**SUPPLIED PASSAGE**
--- --- ---

Church fighting spread of flu

| October 8, 2009

The Altoona-Johnstown Roman Catholic Diocese is suspending the use of wine for Holy Communion and the practice of handshaking, at least temporarily, as a measure to prevent the spread of swine flu.

The measures take effect by the weekend of Oct. 17-18, said Tony DeGol, secretary for communications.

“The bishops of Pennsylvania met recently and agreed that each bishop would develop directives for his home district,” DeGol said.

“That means that each diocese will have its own directives, and each diocese will be different.”

Flu-prevention measures also will vary outside the Roman Catholic faith.

While churches with an Anglican background serve Communion in much the same manner as Roman Catholic churches, they have not made similar changes.

“We have not thought about making any change to what we normally do,” said the Rev. Vicente Santiago, priest of St. Mark’s Episcopal Church in Johnstown.

However, the priest said, he is careful to wash his hands before distributing the Communion and makes sure hand sanitizer is available to congregants.

Santiago said he would make changes if advised by health officials to do so.

The Atlanta-based Centers for Disease Control and Prevention does not rank a common Communion cup as a common danger.

“As far as the Communion cup, it’s a very small risk,” CDC spokeswoman Amanda Aldridge said.

“Churches do want to consider discouraging anyone who has an active infection from taking Communion or shaking hands,” she said.

“It’s more the person’s condition that’s important. And from CDC’s point of view, it’s most important to always wash hands,” she said.

Within the Altoona-Johnstown Roman Catholic Diocese, people are being encouraged to use common sense, DeGol said.

“If they’re not feeling well, and are truly sick, it is not a sin to miss Mass,” he said.

The ban on handshaking is not too extreme, he said.

“The feedback we’re getting from people is that they don’t want to shake hands and take the risk of being infected, but if people extend their hands and the other person does not shake, they feel snubbed,” he said.

“This will solve that problem.”

--- --- ---

**WHAT IS BEING ASKED**
Write out the entire article on the Altoona-Johnstown diocese's flu-prevention measures word for word. The material placed after this article bears no relation to it.

--- --- ---

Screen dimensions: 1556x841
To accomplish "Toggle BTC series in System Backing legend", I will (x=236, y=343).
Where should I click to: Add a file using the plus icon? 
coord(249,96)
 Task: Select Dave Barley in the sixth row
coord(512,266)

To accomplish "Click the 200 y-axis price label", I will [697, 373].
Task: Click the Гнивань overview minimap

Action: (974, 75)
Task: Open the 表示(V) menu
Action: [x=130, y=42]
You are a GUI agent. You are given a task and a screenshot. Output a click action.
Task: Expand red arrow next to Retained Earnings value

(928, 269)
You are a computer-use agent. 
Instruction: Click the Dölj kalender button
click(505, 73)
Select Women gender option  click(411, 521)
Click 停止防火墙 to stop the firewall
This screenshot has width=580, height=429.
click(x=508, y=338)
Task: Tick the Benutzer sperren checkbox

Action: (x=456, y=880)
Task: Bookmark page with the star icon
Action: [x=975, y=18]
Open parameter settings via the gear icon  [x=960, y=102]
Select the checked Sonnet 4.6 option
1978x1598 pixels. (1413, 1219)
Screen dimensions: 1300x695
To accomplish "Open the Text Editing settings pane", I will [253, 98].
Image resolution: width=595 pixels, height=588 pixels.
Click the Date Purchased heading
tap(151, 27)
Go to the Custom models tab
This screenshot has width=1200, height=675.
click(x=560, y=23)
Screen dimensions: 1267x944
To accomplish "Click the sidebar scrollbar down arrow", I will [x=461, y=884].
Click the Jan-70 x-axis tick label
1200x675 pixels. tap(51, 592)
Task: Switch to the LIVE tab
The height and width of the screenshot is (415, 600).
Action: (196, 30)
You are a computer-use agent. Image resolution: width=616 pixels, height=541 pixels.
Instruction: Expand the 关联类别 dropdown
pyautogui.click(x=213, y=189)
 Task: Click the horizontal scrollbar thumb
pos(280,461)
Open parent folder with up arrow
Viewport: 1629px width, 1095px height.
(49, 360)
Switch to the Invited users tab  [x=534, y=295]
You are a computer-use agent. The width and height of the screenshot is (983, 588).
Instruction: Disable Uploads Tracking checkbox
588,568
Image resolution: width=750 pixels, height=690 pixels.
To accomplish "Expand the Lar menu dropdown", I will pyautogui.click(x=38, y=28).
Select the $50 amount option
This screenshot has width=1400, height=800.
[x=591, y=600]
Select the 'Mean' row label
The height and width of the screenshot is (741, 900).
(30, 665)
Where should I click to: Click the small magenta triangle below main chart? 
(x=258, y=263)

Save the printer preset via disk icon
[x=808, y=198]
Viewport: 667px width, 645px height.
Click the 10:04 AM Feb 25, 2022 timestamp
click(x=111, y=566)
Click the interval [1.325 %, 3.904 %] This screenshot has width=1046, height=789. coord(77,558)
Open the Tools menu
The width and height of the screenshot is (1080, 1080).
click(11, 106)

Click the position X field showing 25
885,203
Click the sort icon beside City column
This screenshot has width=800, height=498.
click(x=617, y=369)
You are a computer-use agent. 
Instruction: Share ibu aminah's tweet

--- --- ---

**RESPONSE AREA**
Church fighting spread of flu

| October 8, 2009

The Altoona-Johnstown Roman Catholic Diocese is suspending the use of wine for Holy Communion and the practice of handshaking, at least temporarily, as a measure to prevent the spread of swine flu.

The measures take effect by the weekend of Oct. 17-18, said Tony DeGol, secretary for communications.

“The bishops of Pennsylvania met recently and agreed that each bishop would develop directives for his home district,” DeGol said.

“That means that each diocese will have its own directives, and each diocese will be different.”

Flu-prevention measures also will vary outside the Roman Catholic faith.

While churches with an Anglican background serve Communion in much the same manner as Roman Catholic churches, they have not made similar changes.

“We have not thought about making any change to what we normally do,” said the Rev. Vicente Santiago, priest of St. Mark’s Episcopal Church in Johnstown.

However, the priest said, he is careful to wash his hands before distributing the Communion and makes sure hand sanitizer is available to congregants.

Santiago said he would make changes if advised by health officials to do so.

The Atlanta-based Centers for Disease Control and Prevention does not rank a common Communion cup as a common danger.

“As far as the Communion cup, it’s a very small risk,” CDC spokeswoman Amanda Aldridge said.

“Churches do want to consider discouraging anyone who has an active infection from taking Communion or shaking hands,” she said.

“It’s more the person’s condition that’s important. And from CDC’s point of view, it’s most important to always wash hands,” she said.

Within the Altoona-Johnstown Roman Catholic Diocese, people are being encouraged to use common sense, DeGol said.

“If they’re not feeling well, and are truly sick, it is not a sin to miss Mass,” he said.

The ban on handshaking is not too extreme, he said.

“The feedback we’re getting from people is that they don’t want to shake hands and take the risk of being infected, but if people extend their hands and the other person does not shake, they feel snubbed,” he said.

“This will solve that problem.”